Fabian Otte, a sports scientist and goalkeeper coach for the German soccer club Borussia Mönchengladbach, mused that silence could benefit athletes in some ways, allowing them, for example, to better hear their coaches and teammates. On the other hand, he said, emotion plays a major role in performance, and athletes often say loud fans can inspire them to push past their normal limits.
Regardless, any major changes in auditory environments, Otte said, “can have a huge impact on the big picture, and it can change performance in quite a drastic way.”
The most vibrant arena — a relative concept in these Games — might be the Tokyo Aquatics Centre, thanks to the large volume of swimmers seemingly always on hand. Since they are allowed to attend while not competing, athletes and team staff members there have been organizing themselves into makeshift cheering sections, spouting off chants and using inflatable noise makers, even as huge swaths of the stands remained empty.
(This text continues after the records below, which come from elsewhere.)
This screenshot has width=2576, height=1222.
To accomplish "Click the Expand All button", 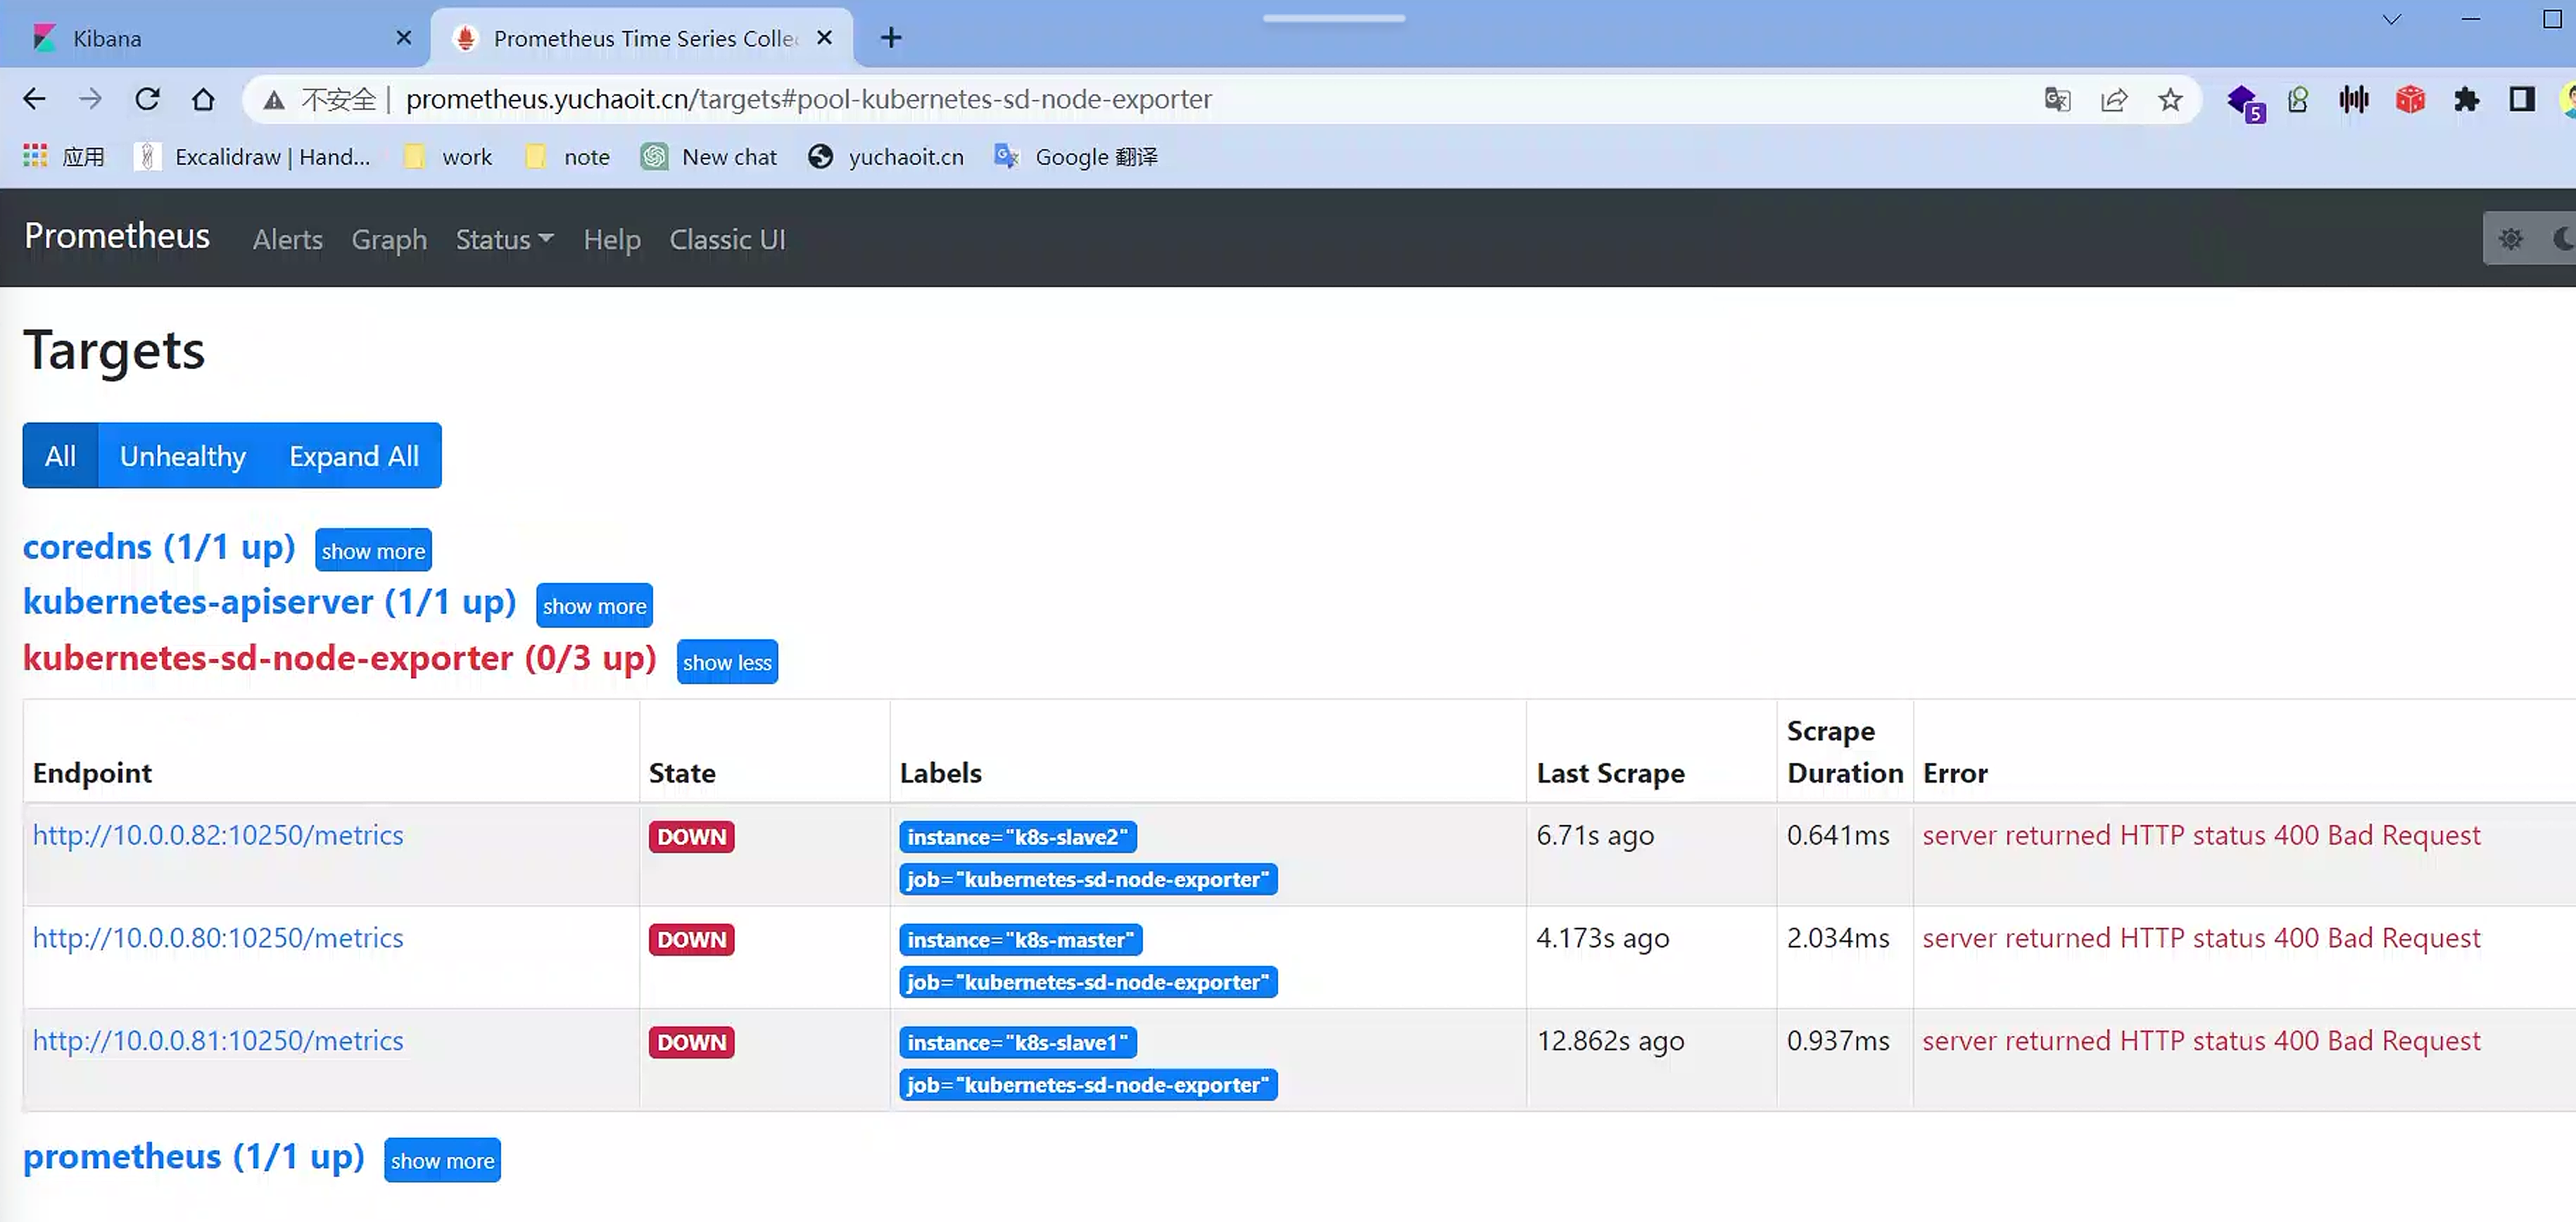I will click(353, 456).
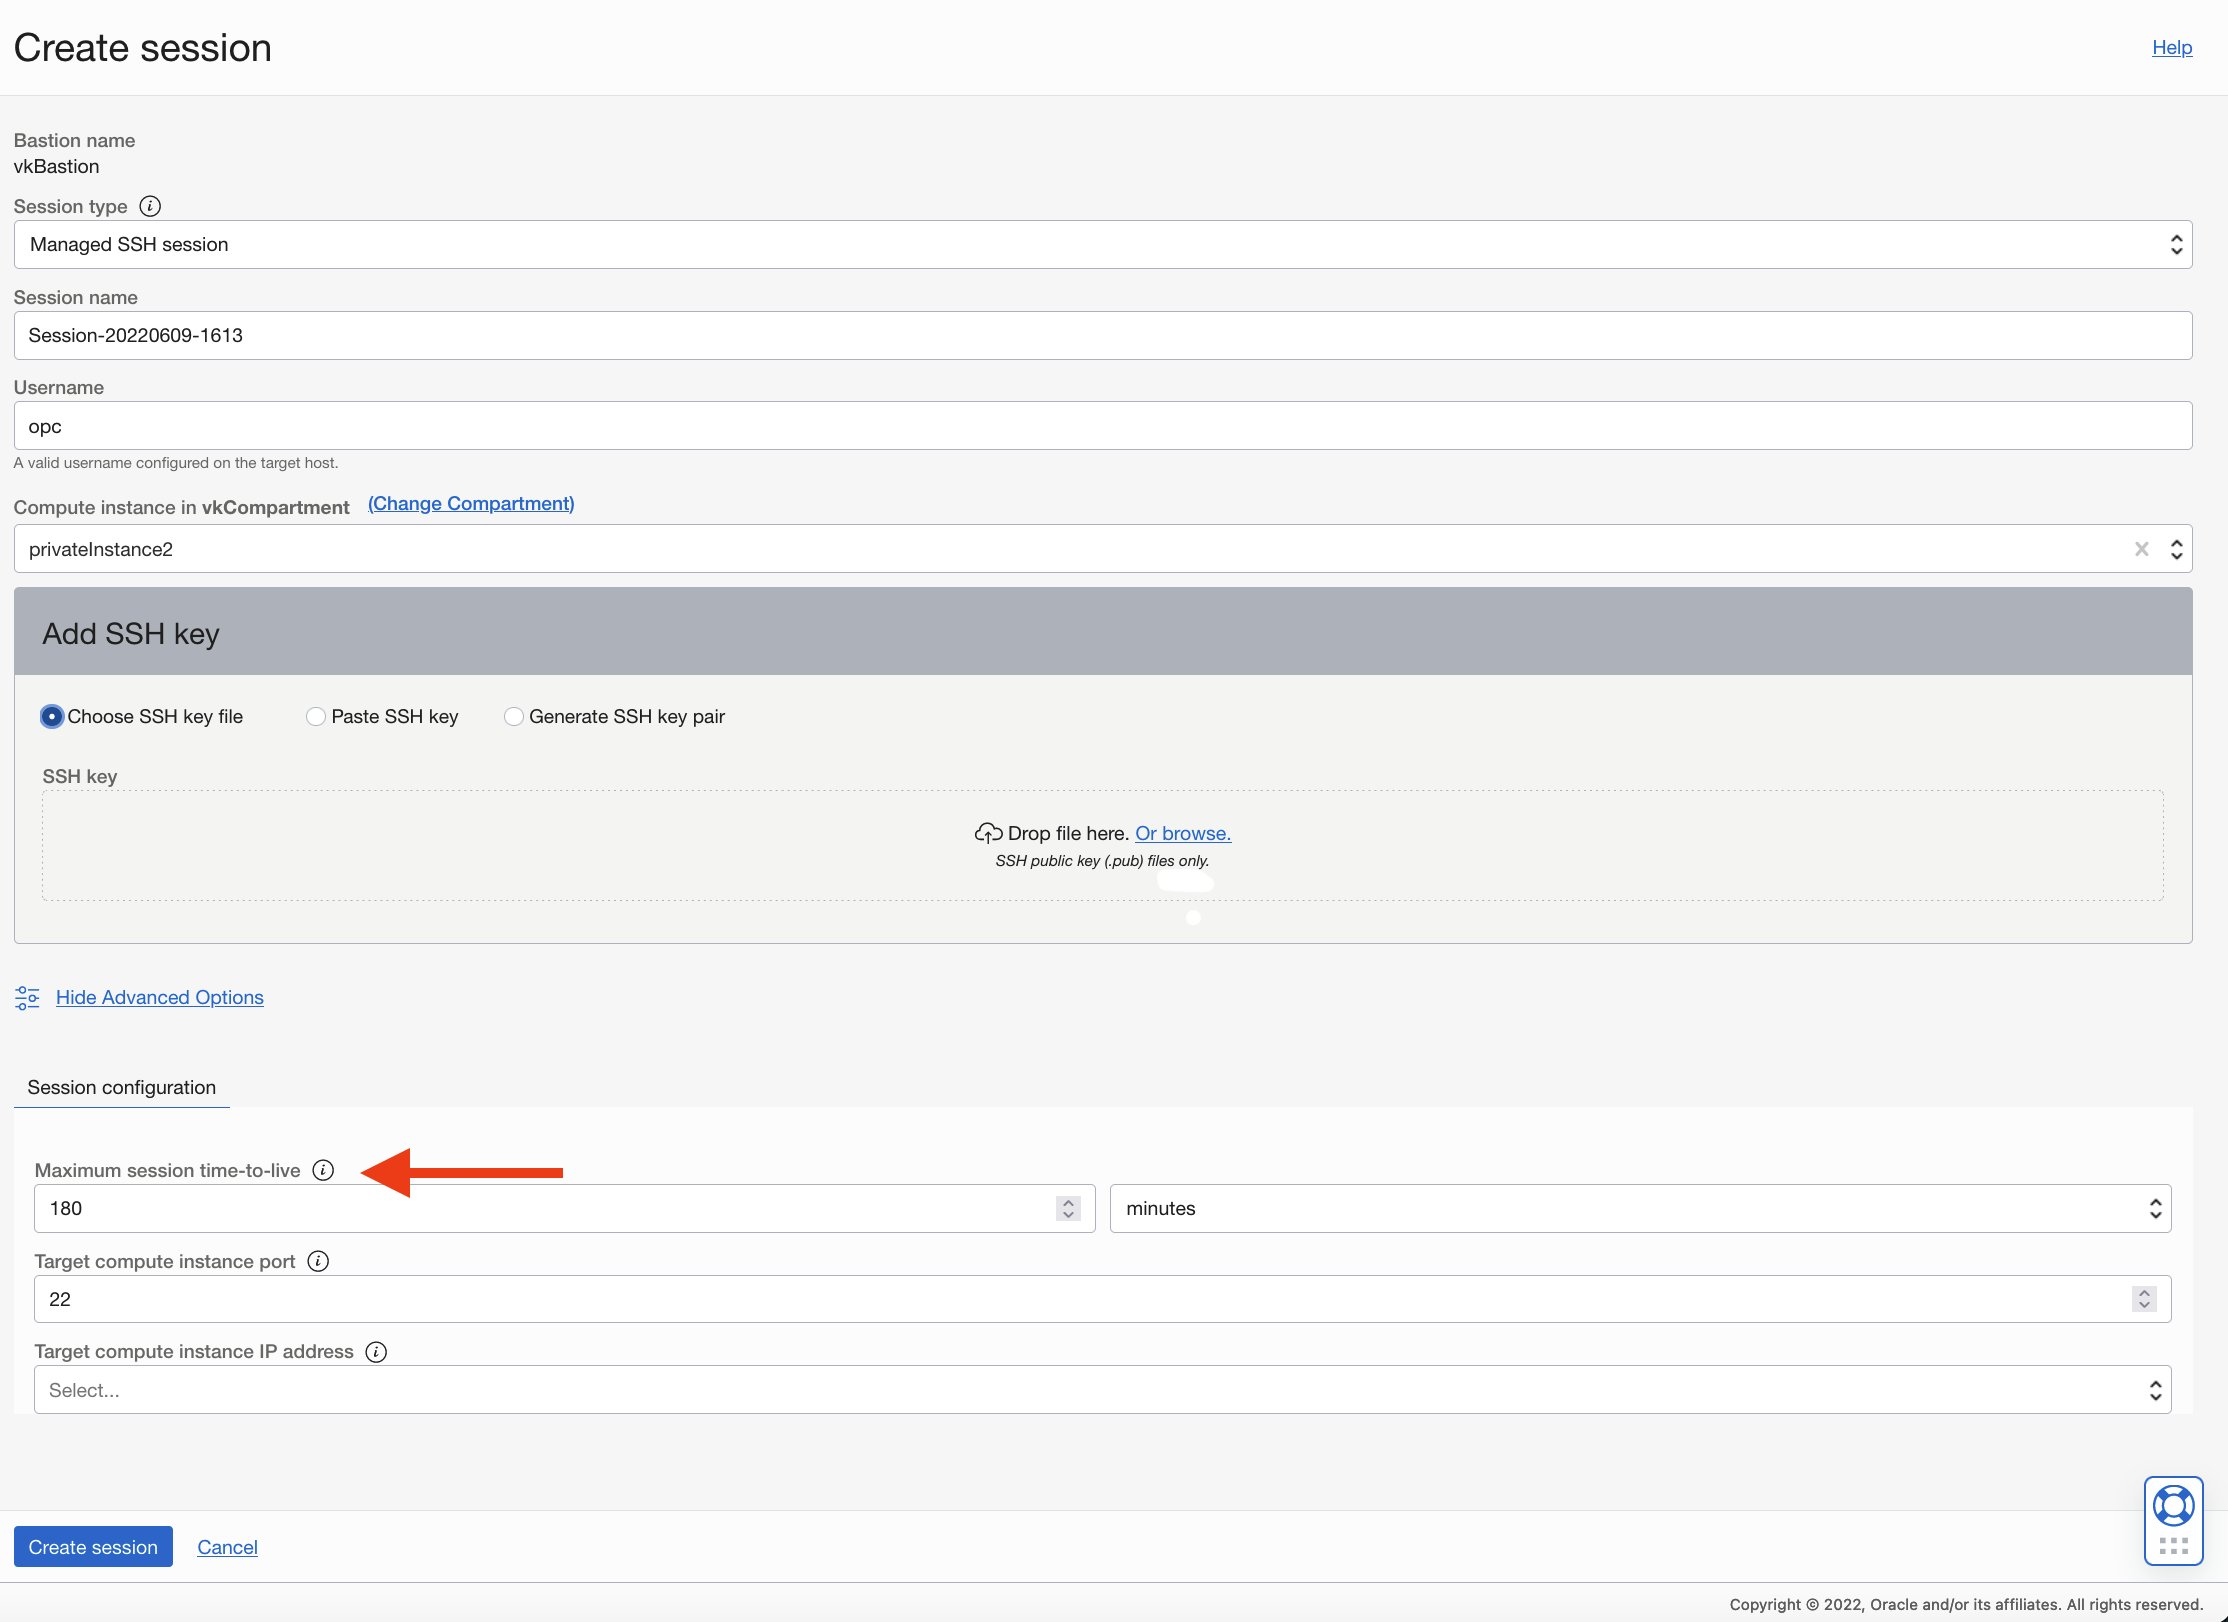Viewport: 2228px width, 1622px height.
Task: Click the time-to-live value stepper arrows
Action: 1068,1209
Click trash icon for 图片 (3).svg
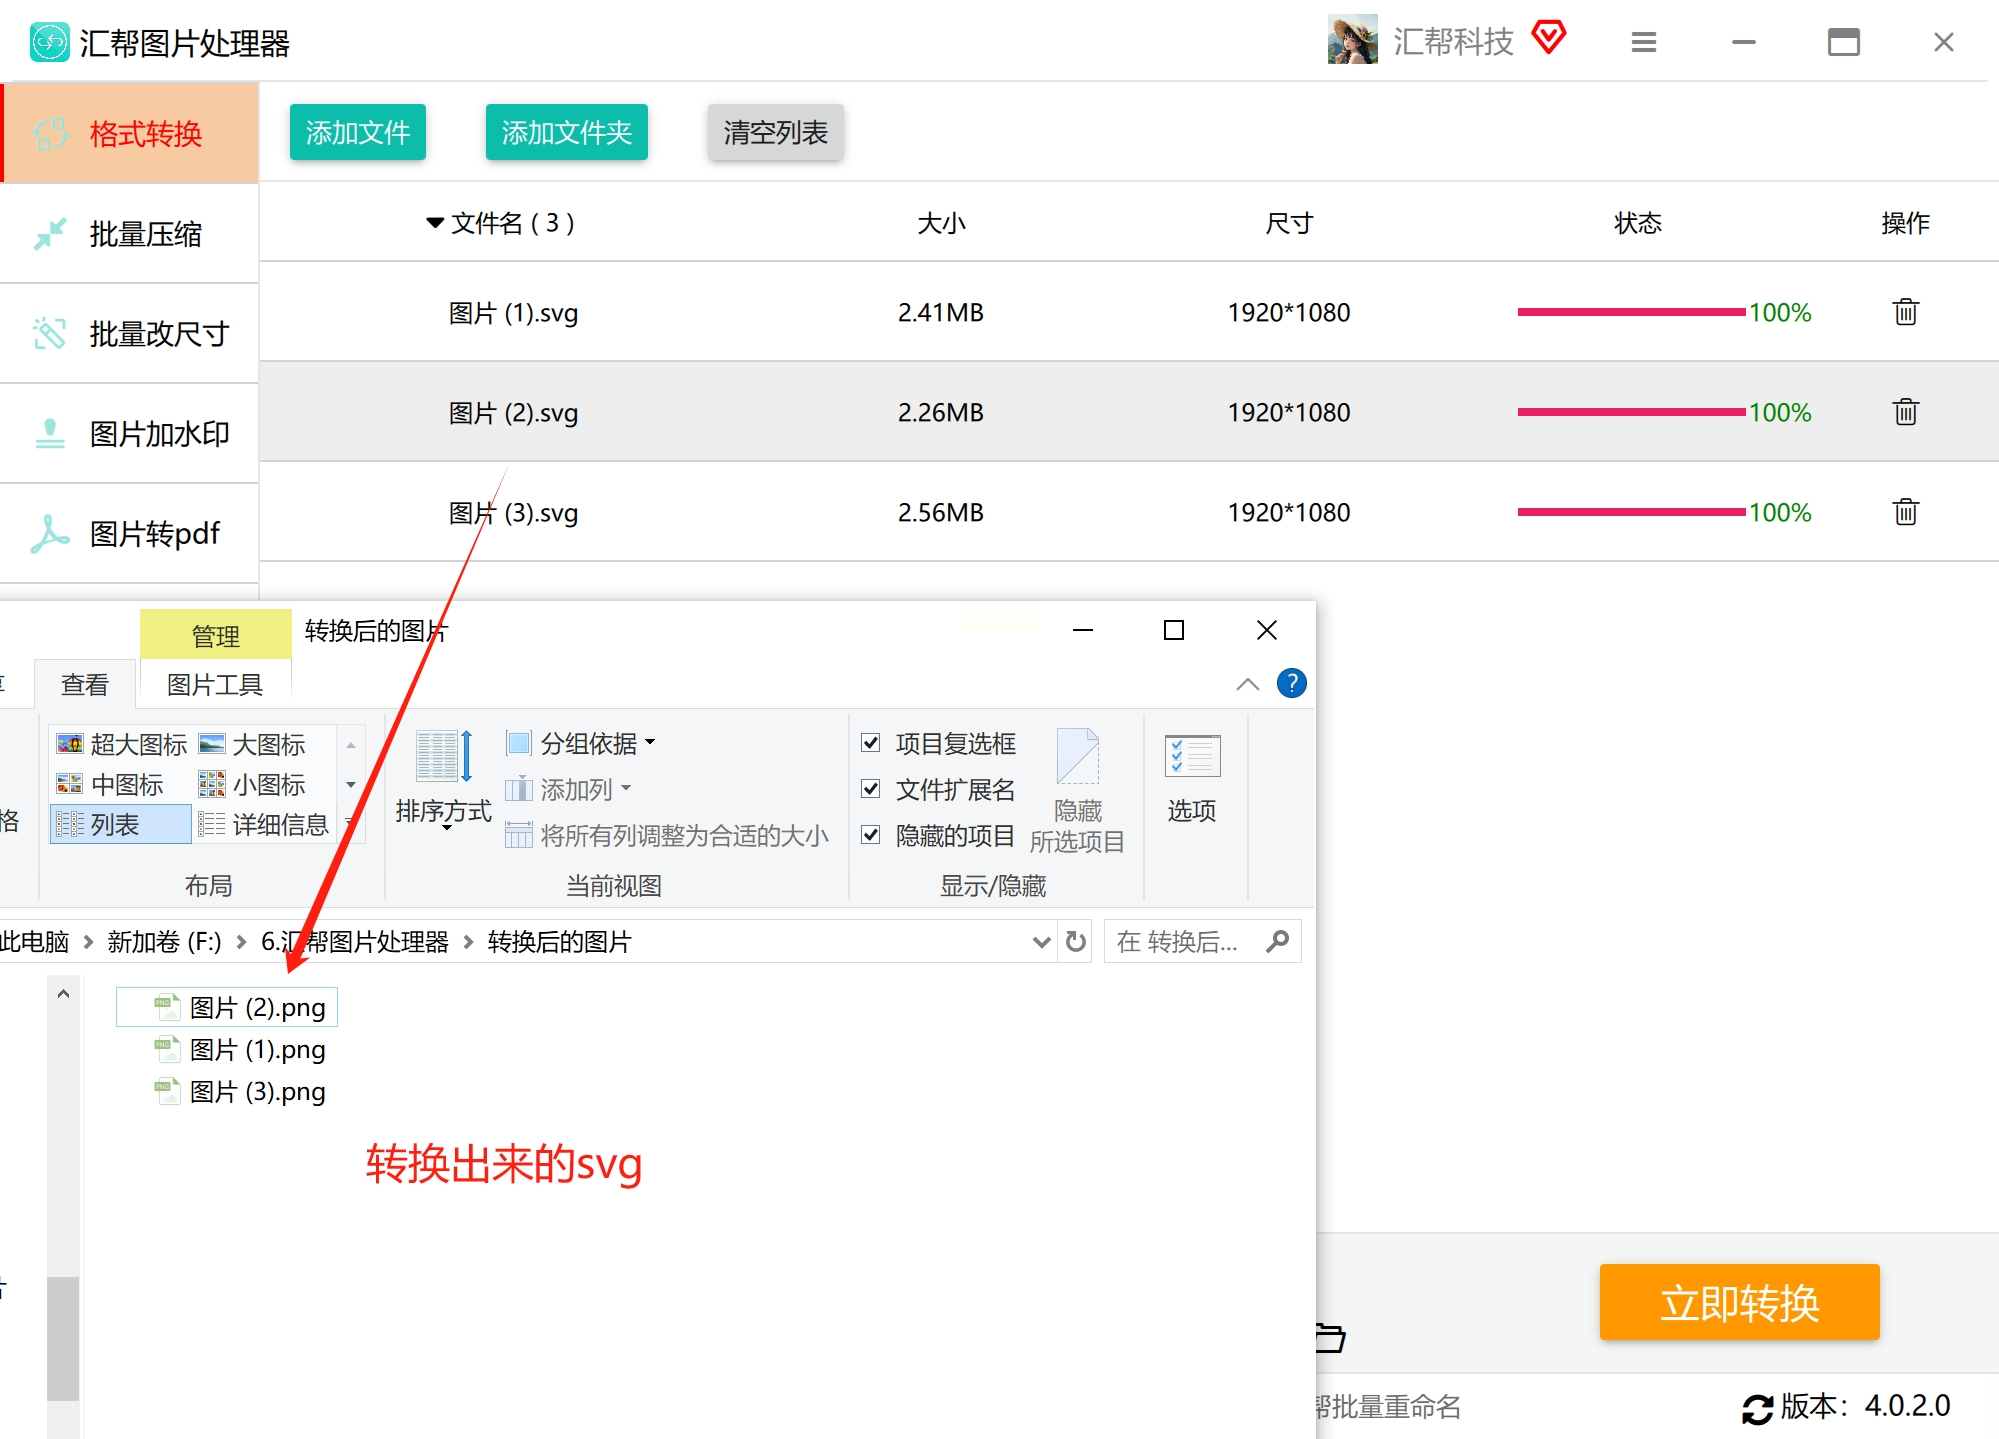Viewport: 1999px width, 1439px height. (x=1905, y=512)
Some events have featured vestigial entertainment programming from prepandemic times, creating another sort of discordant soundtrack. At the convention hall where the taekwondo events were held, for example, an announcer animatedly invited crowd members to pantomime playing drums on the giant video screen. The only people in the crowd, though, were journalists and staff members of various national Olympic committees. (A few gamely obliged).
In others arenas, organizers have been implementing simulated crowd noise to add a layer of auditory texture to the games. But these attempts have been notable mostly for their lack of sophistication.
On the opening day of men’s basketball games at Saitama Super Arena, for example, there was ambient noise of some sort coming out of the speakers. But it did not sound much like a basketball crowd, more like the din of a restaurant at lunch time service. Some in the stands wondered, then, whether a hot microphone was broadcasting noise from somewhere else in the building.
Rapinoe sounded more distracted than energized by the fake, oddly soft crowd noise used for the soccer games.
“I think there was noise on like level-1 volume,” Rapinoe said after a game at Tokyo stadium, laughing. “I was like, is that a fan, an actual fan, there?”
Like Rapinoe, the biggest names at the Games have played in silence that belied their global standing. When Naomi Osaka — one of the most famous athletes in the world and one of Japan’s biggest sports stars — won her opening round match on Sunday in a 10,000-seat arena, five people clapped. All were seated in her player box. One was her coach.
It is hard not to imagine what a moment like that — a national hero, notching a big victory only days after lighting the Olympic torch — could have sounded like in a parallel, noisy universe.
Matthew Futterman, James Wagner and Tariq Panja contributed reporting.